== Information supplied

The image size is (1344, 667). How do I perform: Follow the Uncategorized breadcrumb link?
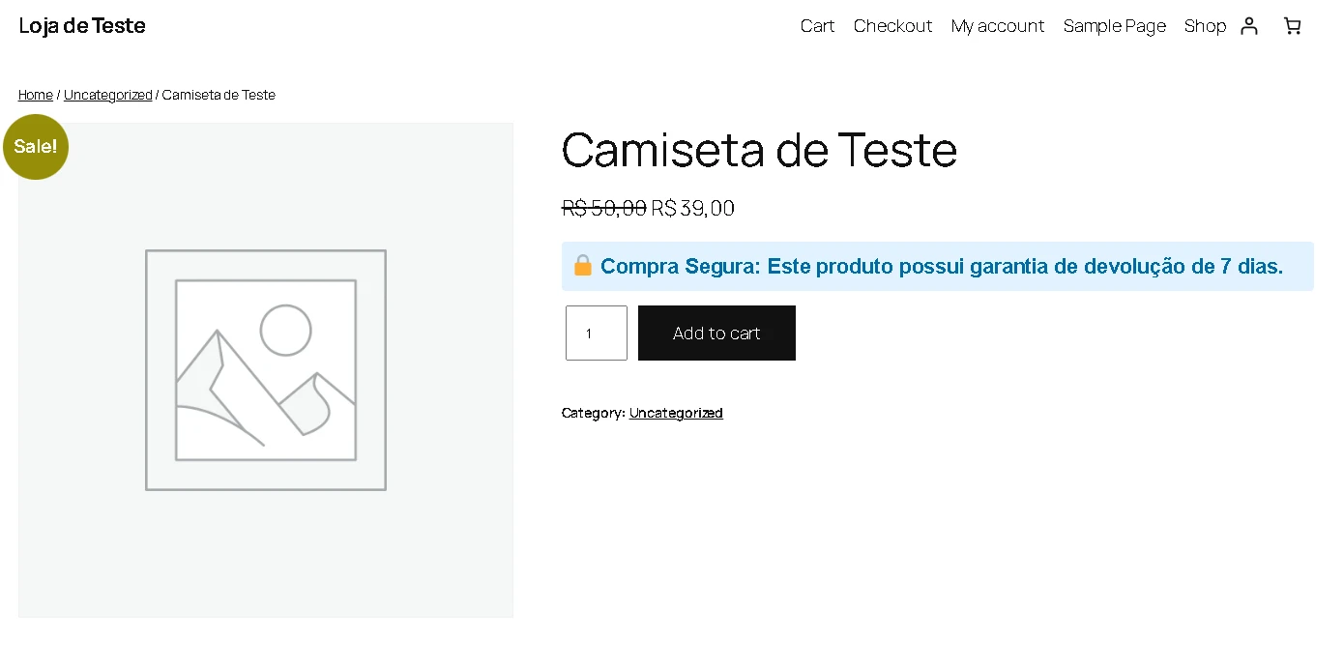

====
== Information supplied

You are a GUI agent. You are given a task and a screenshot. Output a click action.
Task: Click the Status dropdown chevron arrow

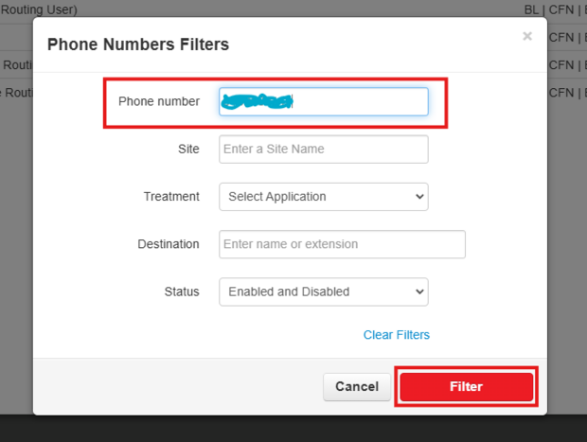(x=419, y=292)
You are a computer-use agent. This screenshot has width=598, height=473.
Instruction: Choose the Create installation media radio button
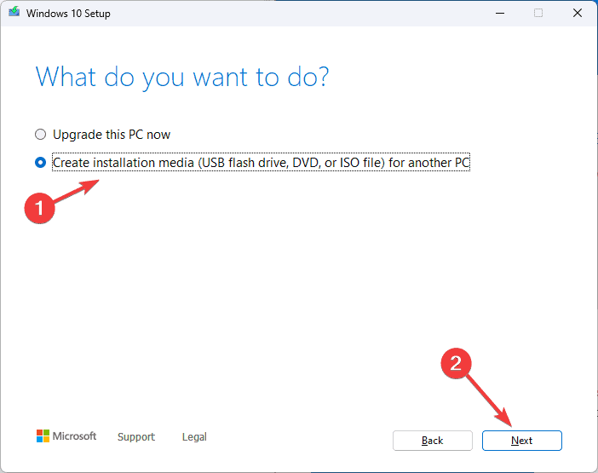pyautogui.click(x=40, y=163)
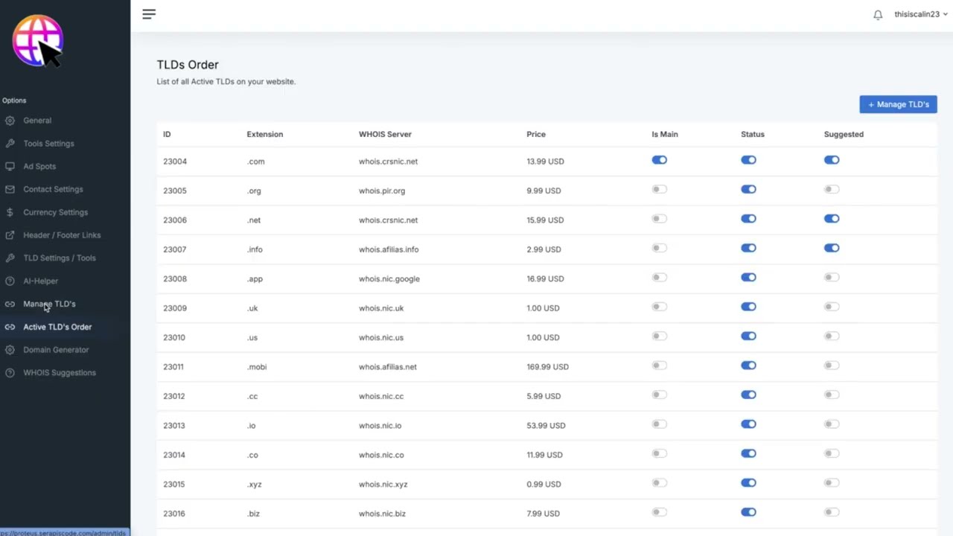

====
== Information supplied

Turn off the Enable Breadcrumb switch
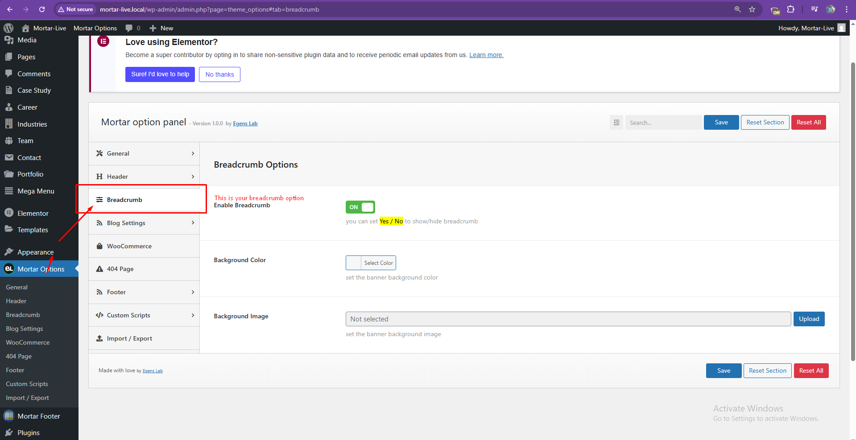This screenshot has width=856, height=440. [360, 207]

====

▶ **Stated goal**: Transcribe everything from the line containing "You are a computer-use" down to the line containing "pyautogui.click(x=40, y=163)", both included, word for word. Leave the pictures out.

▶ **Answer to the problem**:
You are a computer-use agent. This screenshot has width=598, height=473.
Instruction: Choose the Create installation media radio button
pyautogui.click(x=40, y=163)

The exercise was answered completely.